Le ministre se refuse en revanche à augmenter le prix des amendes pour usage du téléphone au volant.

J. C.
Minister of Mobility Francois Bellot arrives for a press conference of 'Ford Lommel Proving Ground' (Ford LPG), the testing track of vehicle manufacturer Ford in Lommel, Wednesday 21 September 2016. BELGA PHOTO YORICK JANSENS
Minister of Mobility Francois Bellot arrives for a press conference of 'Ford Lommel Proving Ground' (Ford LPG), the testing track of vehicle manufacturer Ford in Lommel, Wednesday 21 September 2016. BELGA PHOTO YORICK JANSENS ©BELGA

Le ministre se refuse en revanche à augmenter le prix des amendes pour usage du téléphone au volant.

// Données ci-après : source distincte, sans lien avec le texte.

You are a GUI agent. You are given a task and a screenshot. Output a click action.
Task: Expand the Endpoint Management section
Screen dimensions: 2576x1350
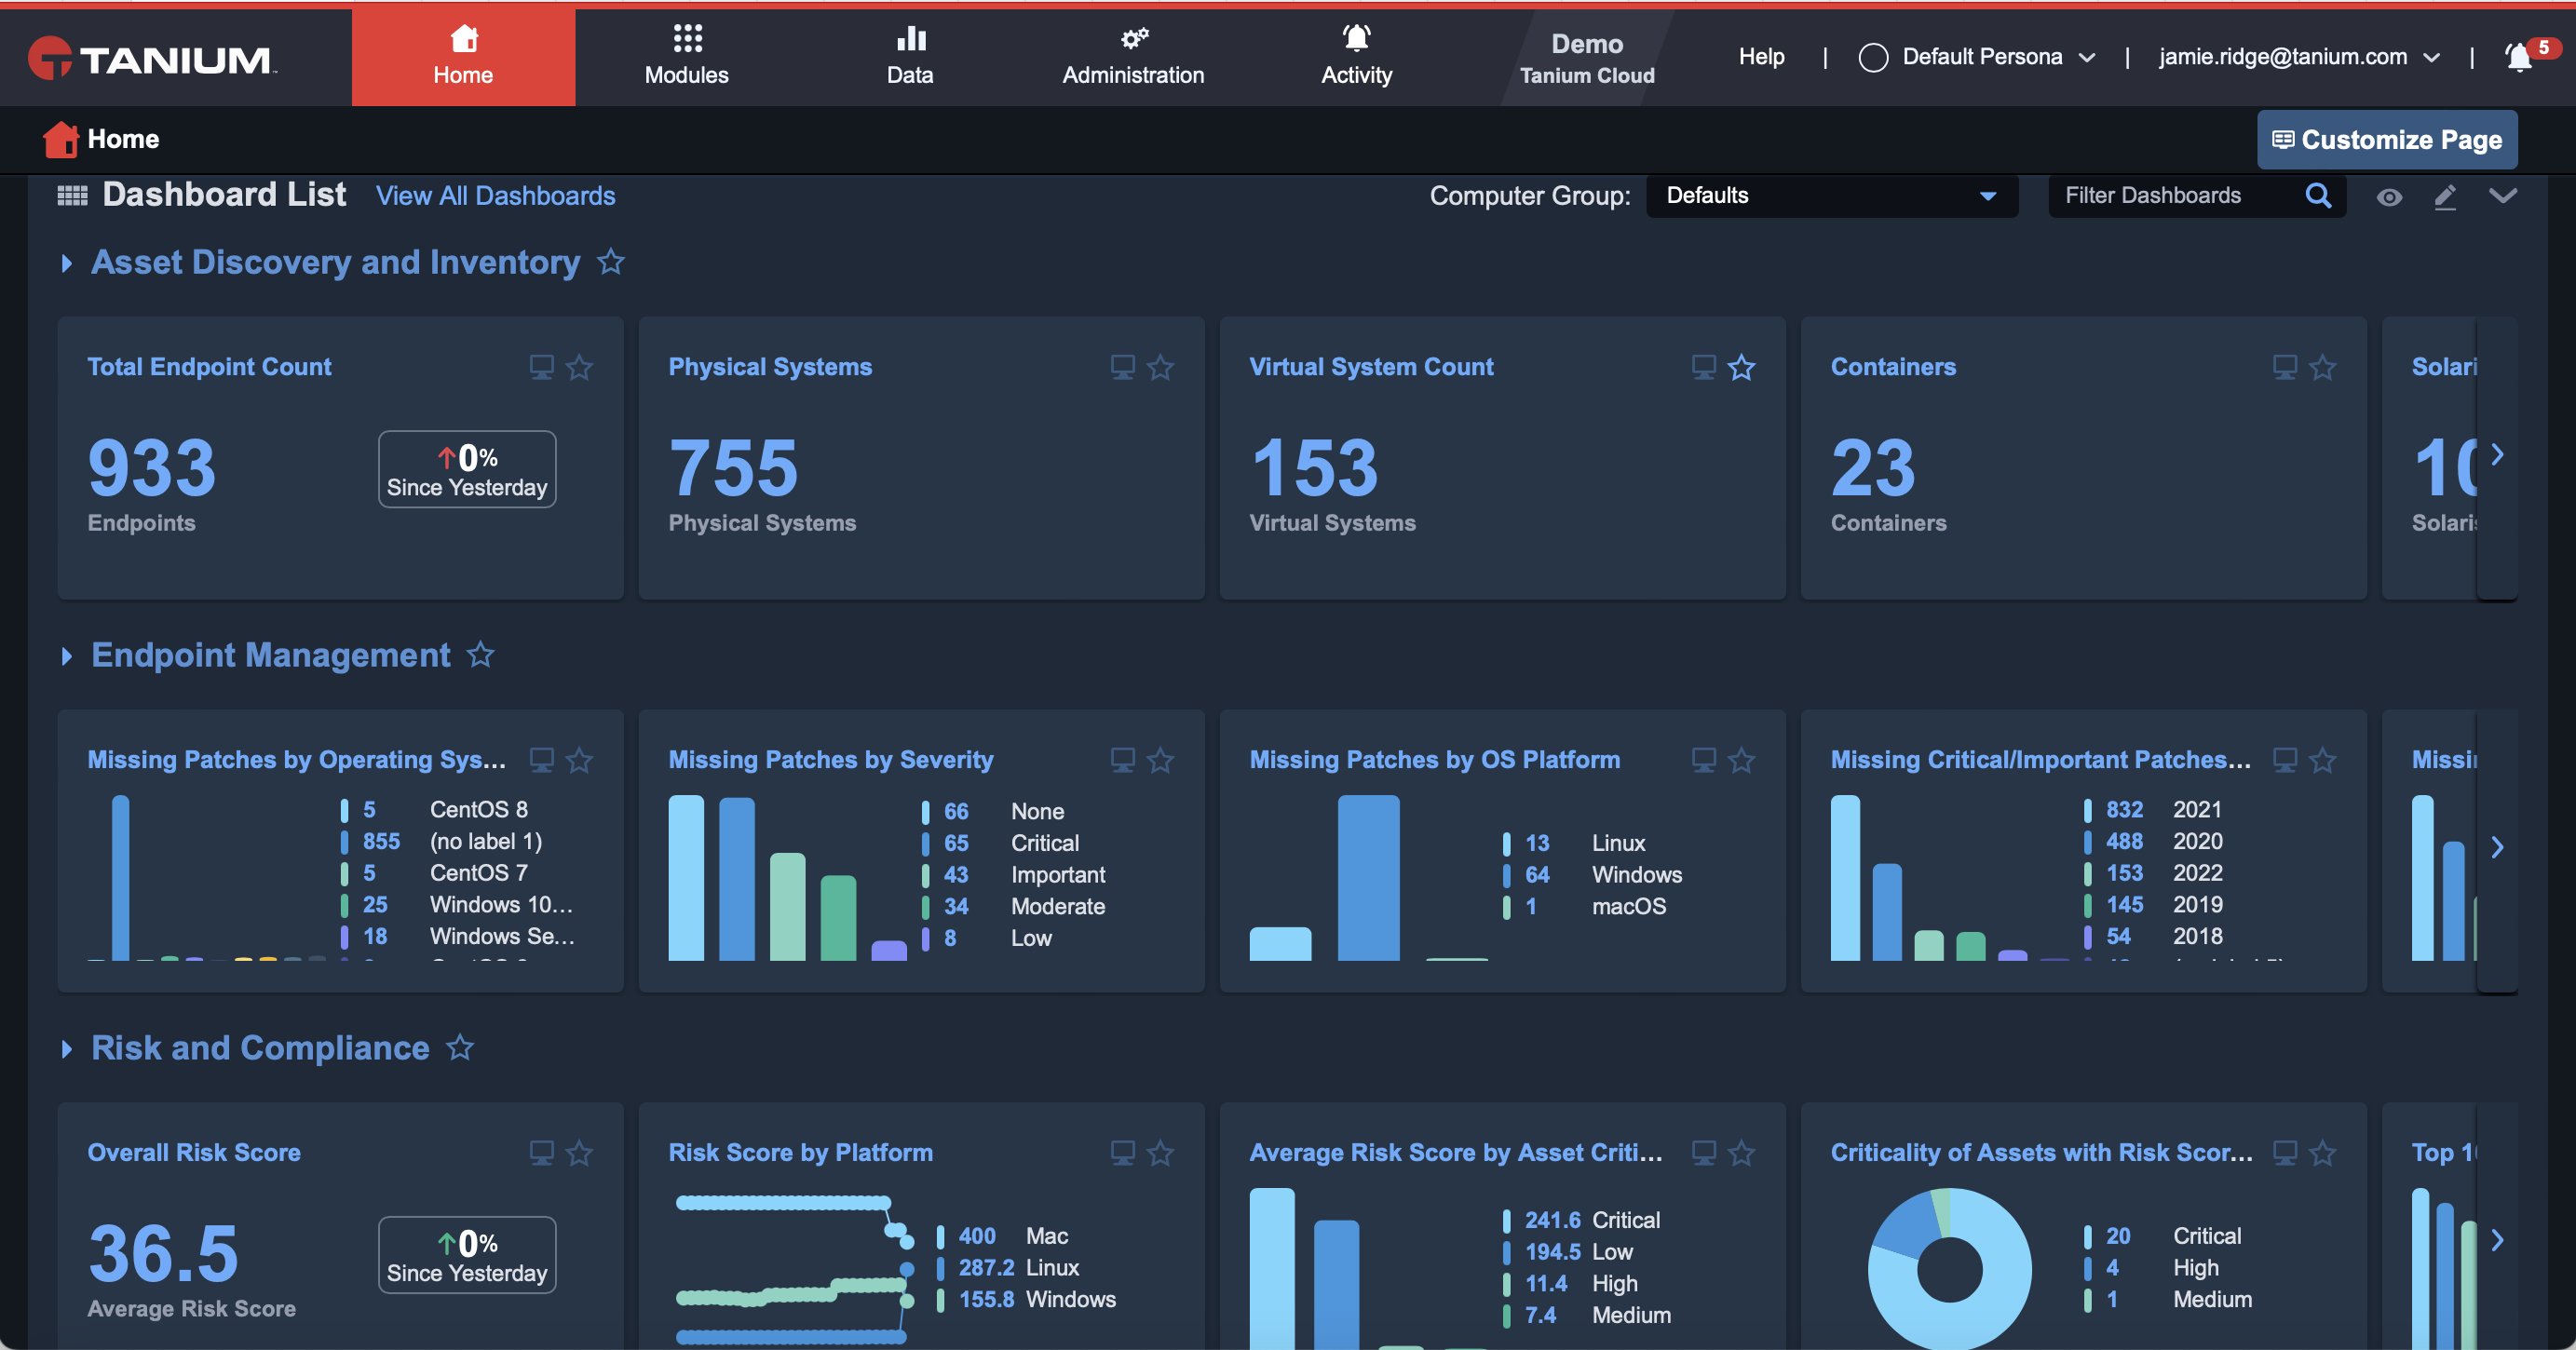pos(63,652)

Le GSM au volant est sans conteste un problème grandissant. Rien que sur les six premiers mois de l’année, le nombre d’infractions s’élève à 57.255. En 2015, un peu moins de 110.000 infractions avaient été constatées. 2016 devrait enregistrer des statistiques en légère hausse.

Problème, cette augmentation est constante, comme le confirme Benoit Godart, porte-parole de l’Institut belge pour la sécurité routière (IBSR). "Depuis la généralisation des smartphones, l’utilisation des téléphones au volant ne cesse d’augmenter."

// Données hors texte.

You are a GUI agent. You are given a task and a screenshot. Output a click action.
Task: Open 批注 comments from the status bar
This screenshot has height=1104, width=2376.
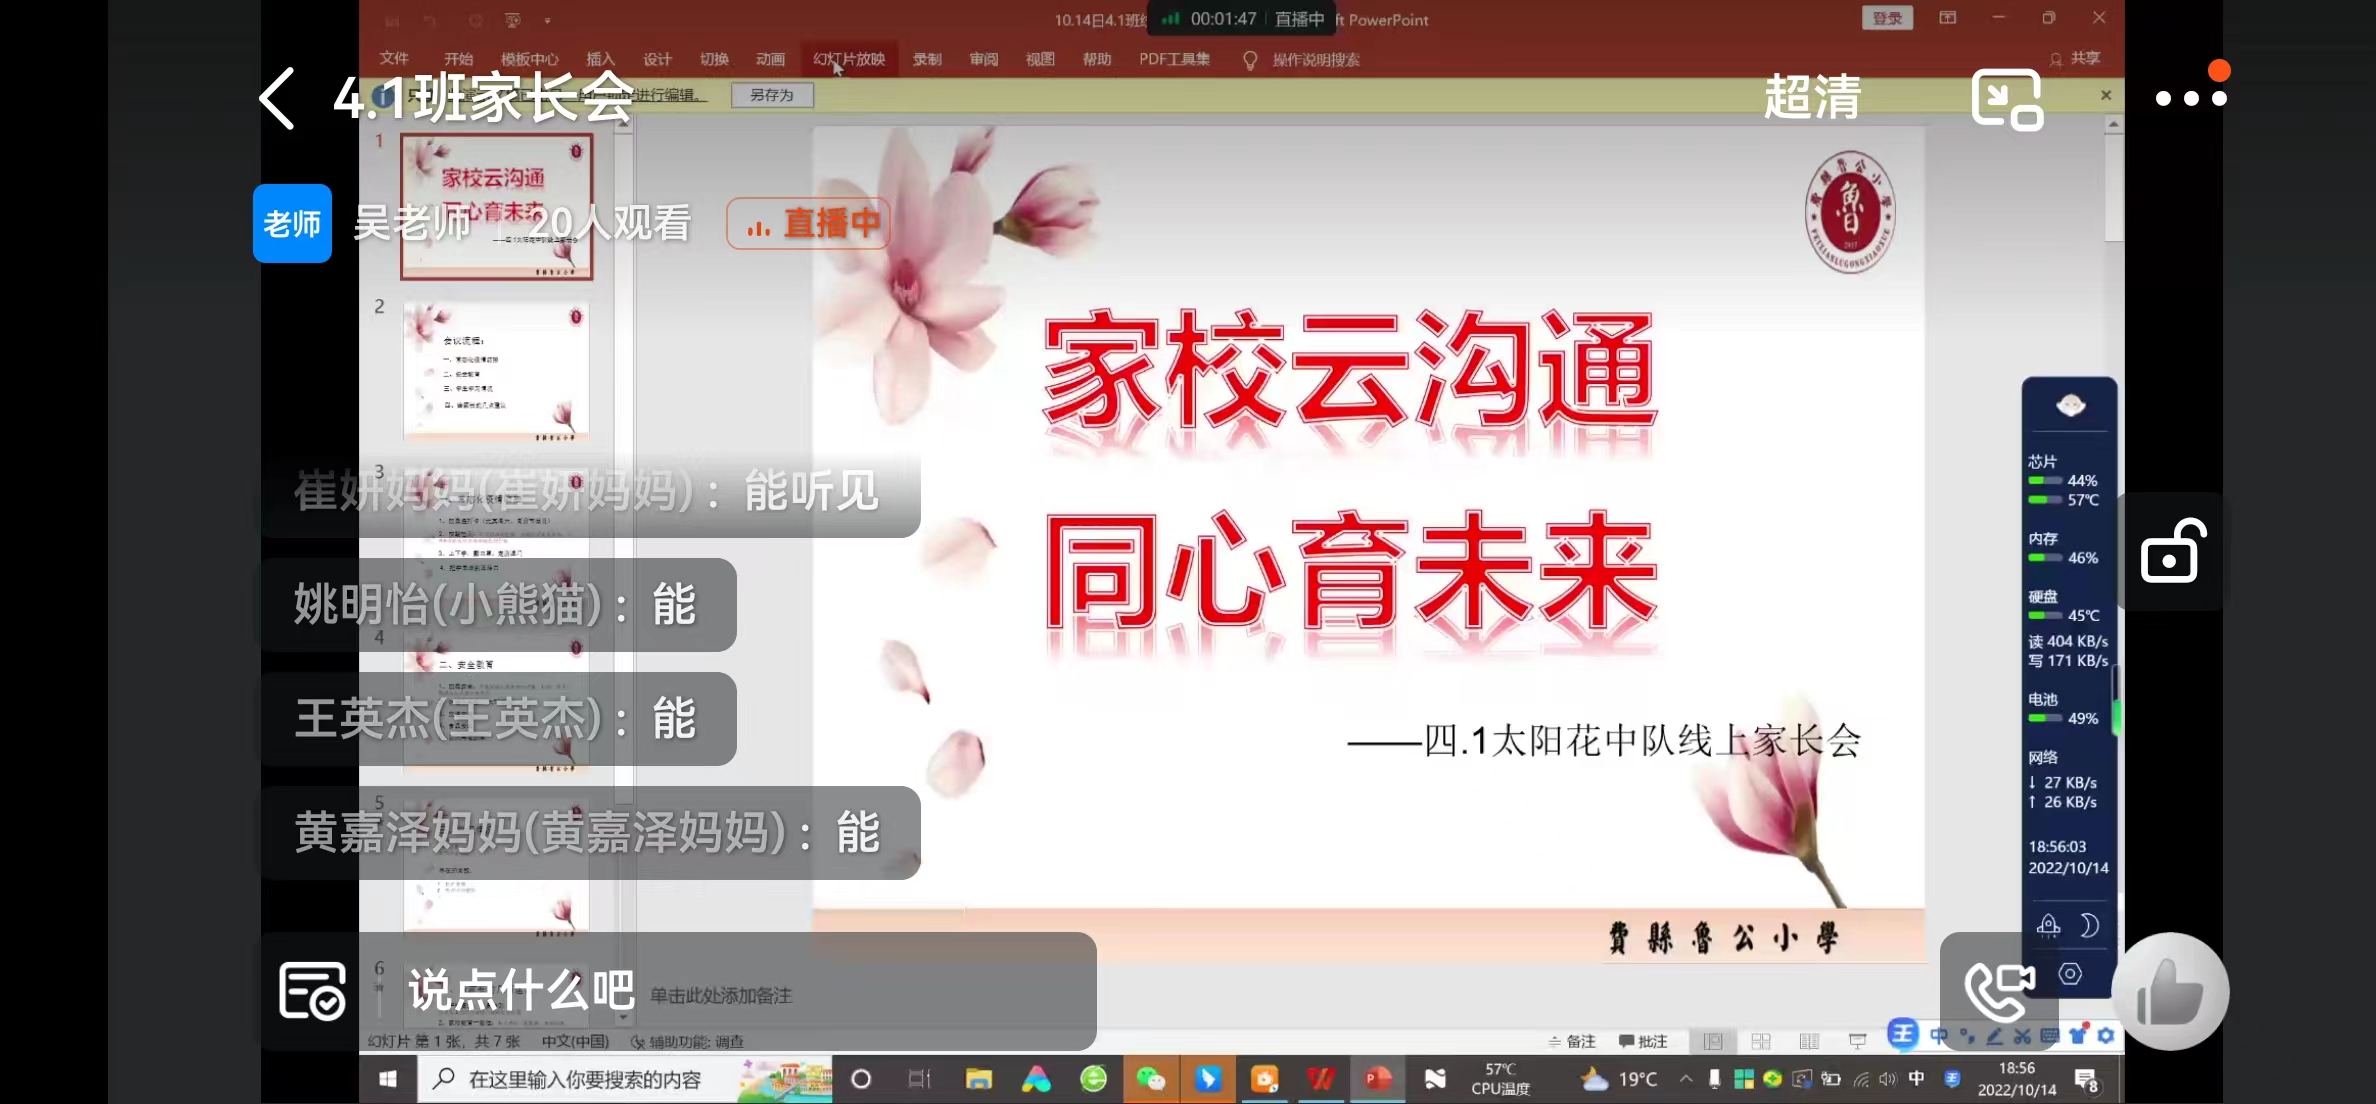point(1645,1040)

Selon une récente enquête de l’Institut, "plus de huit personnes interrogées sur dix utilisent occasionnellement" leur GSM en conduisant. Envoyer ou lire un SMS multiplie par 23 le risque d’accident…

Interrogé au parlement fédéral par Gautier Calomne (MR), le ministre de la Mobilité François Bellot a donc décidé de serrer la vis. Il rappelle d’abord que c’est aux régions d’organiser la sensibilisation et la communication.

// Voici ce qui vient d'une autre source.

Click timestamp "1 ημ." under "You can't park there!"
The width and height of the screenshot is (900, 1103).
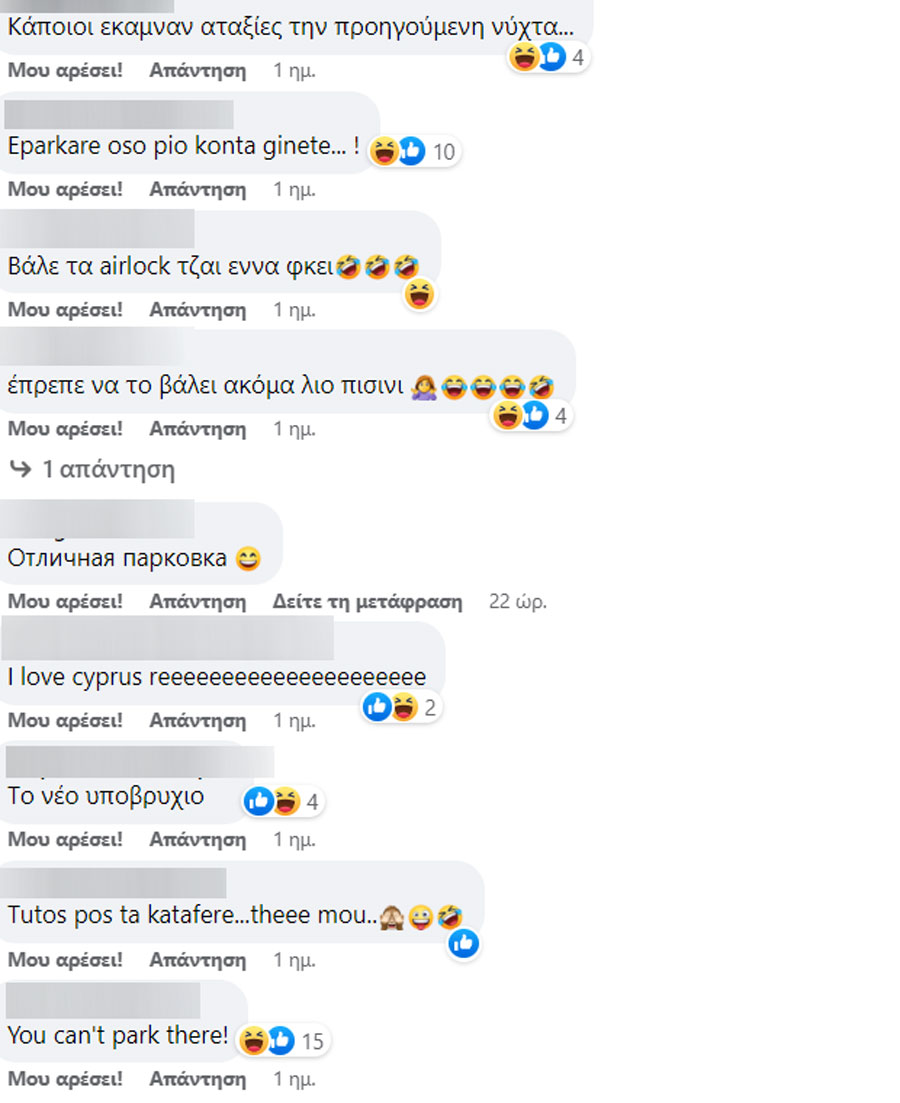pyautogui.click(x=294, y=1078)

Ensuite, il explique vouloir "intensifier les contrôles. Je discute avec mon collègue de l’Intérieur pour prendre de nouvelles mesures visant à renforcer notamment le contrôle de l’utilisation du GSM au volant. L’objectif n’est pas d’augmenter le montant de l’amende mais bien le nombre de contrôles".

Pour rappel, utiliser un GSM sans kit mains libres est une infraction du second degré passible d’une amende de 110 €. "Je me réjouis de la réponse du ministre Bellot, qui est conscient de ce fléau et qui défend une politique tout à fait équilibrée entre la prévention et la sanction. Il insiste sur la sensibilisation, en particulier envers les jeunes qui sont plus enclins à ce type de pratiques. Je ne peux que l’encourager dans cette voie médiane", commente le député Calomne, satisfait.